I have to be honest and say that every marriage I have been around that was in serious trouble was a direct result of this upside down relationship. That’s not to say there aren’t men who disobey God’s command to love their wives as Christ loves the church (Eph 5:25). But so often in our modern world and as a result of the feminist movement which started in the 70s, women have jostled or demanded control in their relationships. Like all actions that go against God’s holy plan we see the results with weak husbands and overbearing wives. And wives who underneath it all desire a man to stand up for them, to take charge, to love them to the point of sacrifice.

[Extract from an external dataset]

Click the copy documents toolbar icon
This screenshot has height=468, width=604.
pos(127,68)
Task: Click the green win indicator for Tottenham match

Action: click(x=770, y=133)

Women of God, the idea of submitting to our husbands or future husbands does not mean we are second class citizens. You’ll notice in Genesis 3:16 Eve’s punishment was to have men rule over her. Therefore, it wasn’t God’s plan for men to “rule” over her in the first place. Thankfully Jesus came to give us a new covenant, reminding us that although there is still a hierarchy of responsibility, every person is of equal value. A helper doesn’t mean you are less than the one being helped. It’s taken me awhile to truly understand this. What it means is we trust God’s plan. And if we have chosen wisely, we trust our husbands who also trust God. We trust them to take care of the family business. We trust they will have our best interest in mind. We trust they love us so much they want us to be content.

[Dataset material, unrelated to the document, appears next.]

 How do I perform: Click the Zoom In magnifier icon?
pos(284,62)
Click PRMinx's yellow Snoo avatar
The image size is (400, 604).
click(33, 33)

If our husbands are not trustworthy in those areas or men of faith, who are we to blame?
He had seven hundred wives of royal birth and three hundred concubines, and his wives led him astray. 1 Kings 11:3
King Solomon was considered one of the wisest men of all time. Yet it was his wives that managed to turn him away from God, to lead him astray. Our role as our husband’s life caddy is so important that we can’t let what the world says about feminism and submission sway us from following God’s plan. A good and godly wife holds so much sway over her husband. And the world laughs at us thinking a bigger paycheck or fancy job title is what’s most important. Our work in helping our husbands will take us a lifetime — much of the time simply modeling godly behavior, control over our emotions, showing love, showing faith in the Almighty and our men.
Eve’s veering from God’s plan, leading her husband to a great sin, can make me so angry at times. But then I think about the times I placed myself above my husband and ask for mercy. It took a lot of intentional work on my part to step back and encourage and teach my husband how to place himself at the head of our family. He didn’t think I needed him, ever.
Friends, whether you are a husband, wife, or not yet married we must stand resolutely against how the world wants to define marriage. We can’t let the world define what “submission” looks like in God’s world. His great plan for man and woman, joined together in harmony is just the example for what is the final plan. The ultimate marriage between Jesus and His bride will be full of love, joy, beauty and compassion. Let’s start today with making those fruits part of our earthly marriages.